Petro intensifica pulso con Banco Central y eleva riesgo sobre confianza e inversión

Por Redacción Acento

Villar advierte deterioro de confianza, Ávila habla de comunicación y Petro escala críticas contra el Banco y su política monetaria.

Petro intensifica pulso con Banco Central y eleva riesgo sobre confianza e inversión

Villar advierte deterioro de confianza, Ávila habla de comunicación y Petro escala críticas contra el Banco y su política monetaria.

“Frenar la campaña de descrédito”. El gerente del Banco de la República, Leonardo Villar, no matizó el mensaje. Desde el Congreso, pidió al Gobierno detener ataques que, según dijo, están afectando la percepción internacional del país.


Villar fue más allá. Afirmó que el daño no recae sobre la institución, cuya credibilidad calificó de sólida, sino sobre Colombia. La confianza externa, clave para inversión y financiamiento, comienza a deteriorarse en medio de un debate cada vez más político.


El gerente también rechazó el tono del discurso oficial, en especial los señalamientos contra miembros de la junta. Advirtió que descalificaciones personales degradan la discusión y desvían el foco de decisiones técnicas que buscan estabilidad de precios.


Su intervención marcó un punto de inflexión. No solo defendió la autonomía del banco central, sino que alertó sobre los efectos concretos de la confrontación: mayor incertidumbre, presión sobre expectativas y riesgos para el equilibrio macroeconómico.


El trasfondo inmediato es la decisión de subir en un punto porcentual la tasa de interés hasta 11,25%, herramienta central para contener una inflación que ha superado el 7 % y aún permanece fuera del rango meta.


¿Falta de comunicación?


El ministro de Hacienda, Germán Ávila, respondió con un tono distinto.
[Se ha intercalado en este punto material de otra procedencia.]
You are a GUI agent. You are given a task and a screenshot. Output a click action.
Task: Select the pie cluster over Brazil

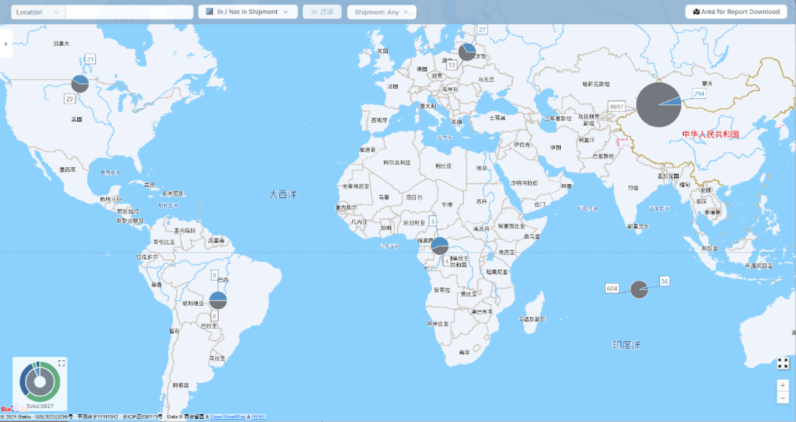(x=218, y=299)
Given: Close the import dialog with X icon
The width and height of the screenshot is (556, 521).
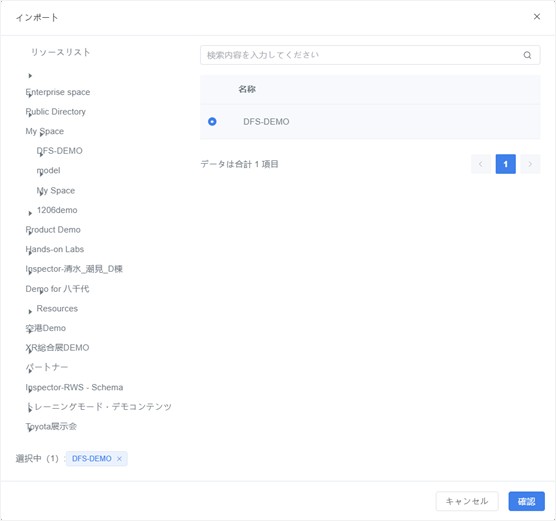Looking at the screenshot, I should tap(537, 16).
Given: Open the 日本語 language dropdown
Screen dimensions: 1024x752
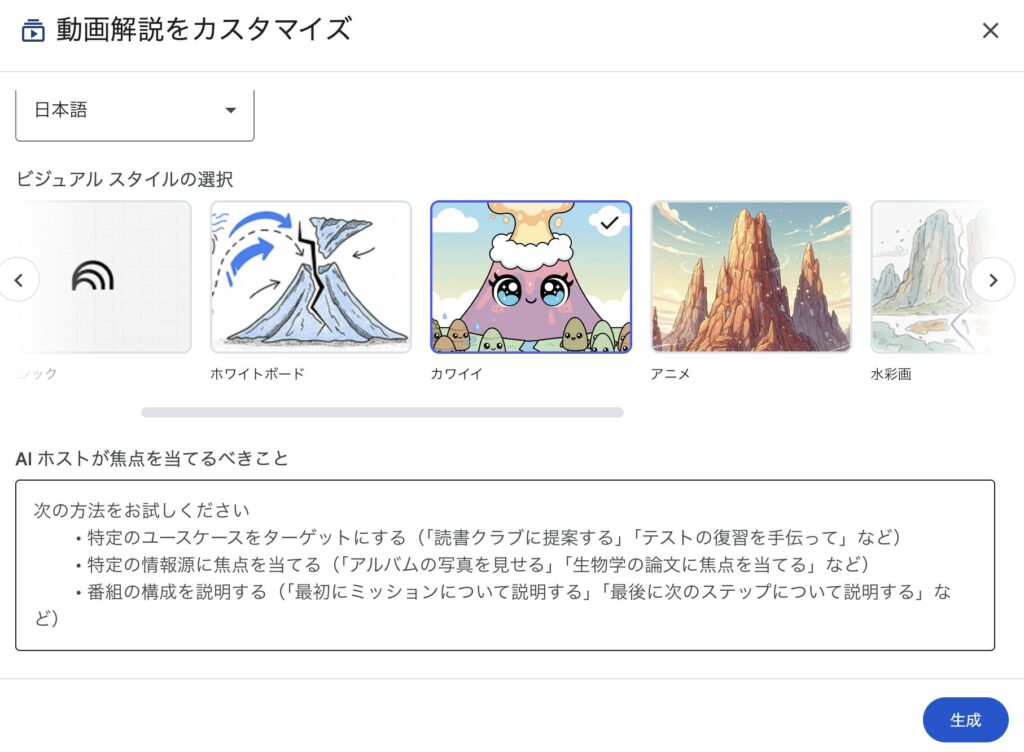Looking at the screenshot, I should [135, 111].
Negó una campaña de descrédito y atribuyó la tensión a problemas de comunicación, sugiriendo que el conflicto responde más a lenguaje que a diferencias estructurales.


Sin embargo, el gesto de abandonar anticipadamente una sesión de junta introdujo una señal distinta. En términos de mercado, ese tipo de episodios suele interpretarse como fricción institucional, especialmente cuando involucra a la autoridad fiscal frente al Emisor.
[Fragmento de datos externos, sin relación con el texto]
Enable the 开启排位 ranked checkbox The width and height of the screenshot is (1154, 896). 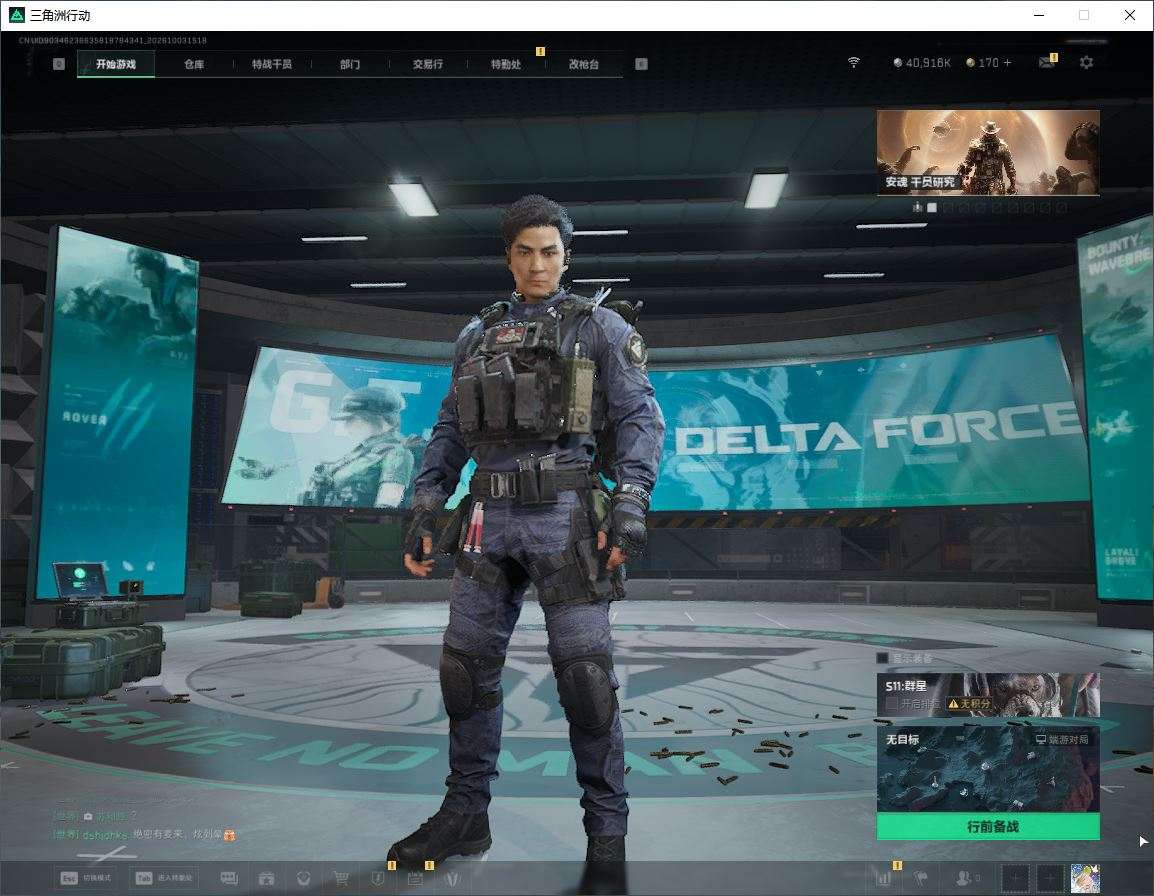892,704
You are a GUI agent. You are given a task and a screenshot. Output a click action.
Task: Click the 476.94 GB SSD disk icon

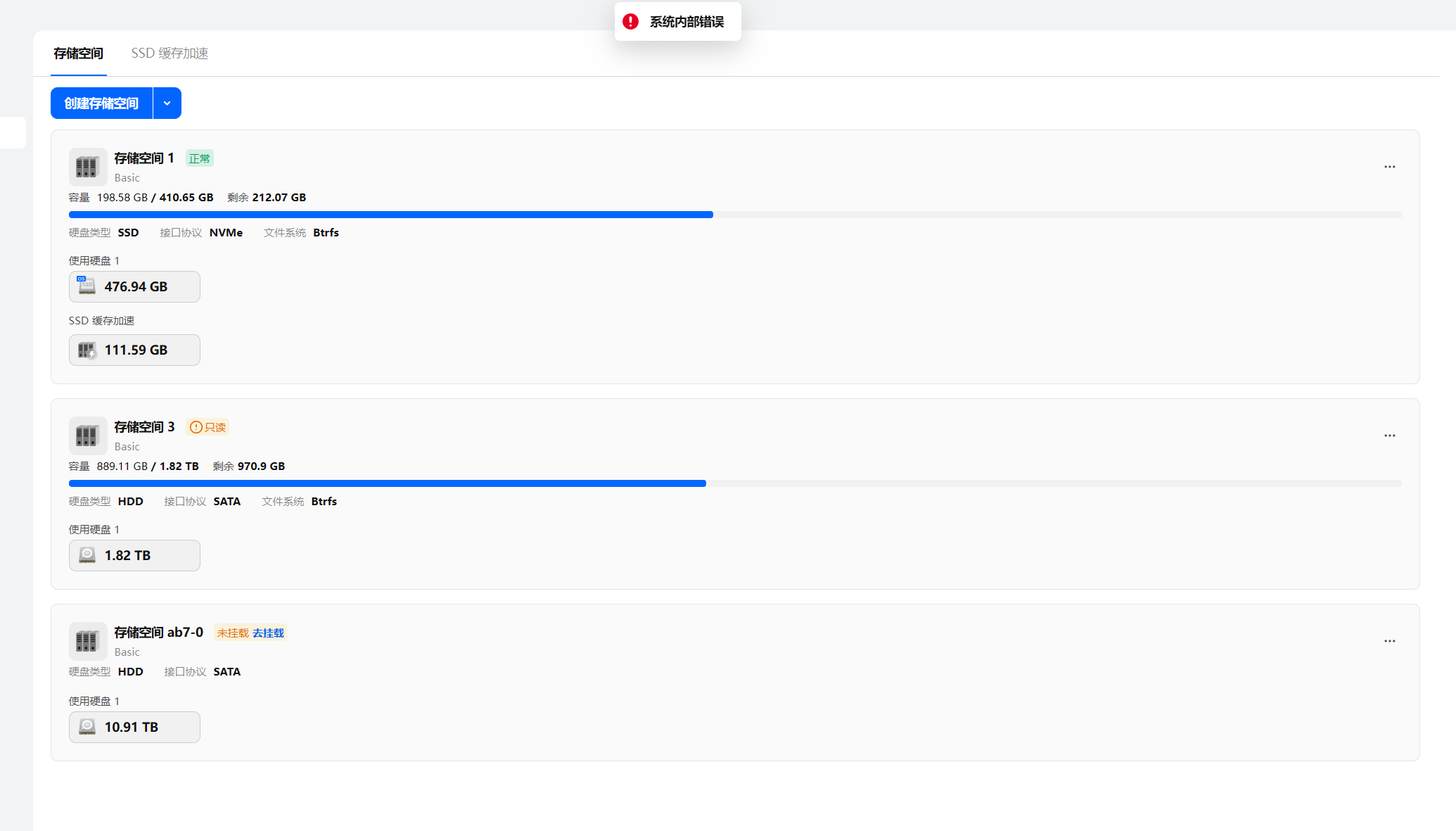[x=87, y=286]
La divergencia evidencia una brecha entre la lectura técnica del Banco y la narrativa política del Ejecutivo. Mientras el primero enfatiza inflación y credibilidad, el segundo prioriza crecimiento, crédito y efectos sociales de las tasas elevadas.


En ese contexto, el lenguaje adquiere peso económico. Las señales públicas, más allá de las decisiones formales, influyen sobre expectativas de inversionistas, que evalúan tanto cifras como consistencia institucional y estabilidad en la conducción de la política económica.


Petro escala el conflicto


El presidente Gustavo Petro elevó la confrontación al calificar la subida de tasas como una “agresión” y vincularla con impactos sociales como pobreza, hambre y desigualdad en distintos sectores de la población.


Además, enmarcó la política monetaria dentro de un supuesto bloqueo a su agenda de reformas, trasladando el debate desde variables técnicas hacia una disputa política más amplia sobre el rumbo económico y la capacidad de gobernar.


Ese giro reconfigura el rol del Banco en la discusión pública. De autoridad técnica independiente pasa a ser percibido como actor dentro de una pugna política, un cambio que los mercados suelen leer como señal de riesgo institucional.


La narrativa presidencial también cuestiona la neutralidad del Emisor, sugiriendo que sus decisiones favorecen intereses financieros. Esto introduce dudas sobre la separación entre política monetaria y ciclos políticos, base de la credibilidad en economías emergentes.


Tasas, inflación y credibilidad


En términos económicos, el dilema es claro. Colombia enfrenta inflación por encima del rango meta del 2% al 4%, mientras el crecimiento se desacelera hacia niveles cercanos al 1,5%.


El Banco prioriza reducir la inflación mediante tasas altas, aún con impacto en consumo e inversión. El Gobierno busca acelerar la actividad económica, defendiendo condiciones de crédito más favorables para hogares y empresas.


Ambas posturas requieren credibilidad para ser efectivas. Sin confianza en la institucionalidad, las decisiones pierden capacidad de anclar expectativas, lo que puede traducirse en mayor volatilidad en variables como el tipo de cambio.


El choque actual, más allá de la tasa, pone a prueba esa credibilidad. Lo que está en juego no es solo el nivel de interés, sino la percepción de estabilidad, autonomía y coherencia en la política económica colombiana.